Role of long non-coding RNAs in the regulation of ferroptosis in tumors.

Abstract

Normal cells begin to grow indefinitely and immortalize to form tumor cells after an external stimulus resulting in a genetic mutation. Effective killing of tumor cells is the basis of various cancer therapies. Ferroptosis is a class of cell death types dependent on iron and cellular lipid peroxidation. Tumors themselves are iron-dependent, and conventional radiotherapy also sensitizes cancer cells to ferroptosis. Increasing the sensitivity of tumor cells to ferroptosis may be a potential therapeutic strategy to overcome the resistance mechanisms of conventional cancer therapy.
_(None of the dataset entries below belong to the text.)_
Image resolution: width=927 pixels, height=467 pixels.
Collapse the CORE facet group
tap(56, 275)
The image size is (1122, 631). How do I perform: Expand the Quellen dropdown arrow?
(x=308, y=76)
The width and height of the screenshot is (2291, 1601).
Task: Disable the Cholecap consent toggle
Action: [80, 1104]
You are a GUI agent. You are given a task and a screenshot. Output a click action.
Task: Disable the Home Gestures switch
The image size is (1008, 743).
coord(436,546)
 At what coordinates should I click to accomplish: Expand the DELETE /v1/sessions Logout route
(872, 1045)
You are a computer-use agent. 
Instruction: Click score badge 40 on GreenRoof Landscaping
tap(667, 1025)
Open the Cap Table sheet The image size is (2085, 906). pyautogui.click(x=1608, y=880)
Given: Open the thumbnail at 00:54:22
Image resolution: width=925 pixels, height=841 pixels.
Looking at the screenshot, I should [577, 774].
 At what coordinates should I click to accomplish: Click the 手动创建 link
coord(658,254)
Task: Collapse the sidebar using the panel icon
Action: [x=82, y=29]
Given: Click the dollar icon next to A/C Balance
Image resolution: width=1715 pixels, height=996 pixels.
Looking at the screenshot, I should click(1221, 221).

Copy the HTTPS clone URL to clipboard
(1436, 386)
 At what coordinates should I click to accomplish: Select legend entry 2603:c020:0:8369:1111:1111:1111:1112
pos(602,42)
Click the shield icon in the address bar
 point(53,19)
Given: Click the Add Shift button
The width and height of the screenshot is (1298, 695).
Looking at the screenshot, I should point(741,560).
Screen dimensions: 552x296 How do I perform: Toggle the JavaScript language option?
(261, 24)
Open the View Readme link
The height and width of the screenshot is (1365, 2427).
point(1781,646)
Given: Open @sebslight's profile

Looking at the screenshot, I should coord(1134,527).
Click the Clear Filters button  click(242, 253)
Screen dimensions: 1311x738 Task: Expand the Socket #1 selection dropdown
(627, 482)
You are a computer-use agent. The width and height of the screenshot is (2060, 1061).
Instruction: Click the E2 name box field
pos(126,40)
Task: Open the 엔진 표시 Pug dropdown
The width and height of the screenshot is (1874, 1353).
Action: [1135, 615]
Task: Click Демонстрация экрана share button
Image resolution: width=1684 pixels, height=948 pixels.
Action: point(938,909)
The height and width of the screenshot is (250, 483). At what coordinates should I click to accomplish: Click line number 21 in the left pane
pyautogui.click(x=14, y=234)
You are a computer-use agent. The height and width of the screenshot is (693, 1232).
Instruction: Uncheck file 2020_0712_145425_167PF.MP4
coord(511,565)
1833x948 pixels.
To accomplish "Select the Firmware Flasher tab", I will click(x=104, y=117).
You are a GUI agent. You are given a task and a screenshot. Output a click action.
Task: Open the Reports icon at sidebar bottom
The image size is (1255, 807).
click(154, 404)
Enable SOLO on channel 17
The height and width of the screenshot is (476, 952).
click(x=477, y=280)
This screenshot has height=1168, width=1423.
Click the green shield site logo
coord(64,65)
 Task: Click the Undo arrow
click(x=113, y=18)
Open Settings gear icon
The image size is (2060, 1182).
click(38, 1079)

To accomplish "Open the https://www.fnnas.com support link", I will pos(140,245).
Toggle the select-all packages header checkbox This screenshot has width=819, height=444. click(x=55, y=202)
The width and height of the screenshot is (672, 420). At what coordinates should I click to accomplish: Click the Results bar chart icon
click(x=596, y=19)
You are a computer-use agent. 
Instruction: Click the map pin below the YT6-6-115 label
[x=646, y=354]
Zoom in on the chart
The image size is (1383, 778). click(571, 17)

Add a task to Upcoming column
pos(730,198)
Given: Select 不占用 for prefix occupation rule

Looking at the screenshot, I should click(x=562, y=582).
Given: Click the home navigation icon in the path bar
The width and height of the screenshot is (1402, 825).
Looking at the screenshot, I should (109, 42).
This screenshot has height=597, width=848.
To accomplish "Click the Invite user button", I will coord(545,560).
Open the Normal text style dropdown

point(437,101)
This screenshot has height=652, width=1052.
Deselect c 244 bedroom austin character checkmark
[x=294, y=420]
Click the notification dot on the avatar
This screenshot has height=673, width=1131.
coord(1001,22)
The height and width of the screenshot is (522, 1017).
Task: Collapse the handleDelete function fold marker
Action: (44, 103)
Long noncoding RNAs (LncRNAs) are a class of transcripts more than 200 nucleotides in length that regulate gene expression at multiple levels and are involved in biological processes such as cell differentiation, cell cycle arrest, and maintenance of tumor stemness. Recent studies have found that lncRNAs regulate ferroptosis of tumor cells through multiple mechanisms and may influence or ameliorate tumor resistance to chemotherapeutic agents. With the continuous maturation of nanomaterials technology, it may provide new means for cancer treatment by regulating the levels of ferroptosis-related lncRNAs inside tumors as well as increasing the levels of Fe²⁺ and ROS inside tumors. In this paper, we systematically introduce the regulatory mechanism of lncRNAs in ferroptosis, the role of ferroptosis in tumor immunotherapy and the application of lncRNAs combined with ferroptosis in nanomaterials, which provides new perspectives for tumor therapy.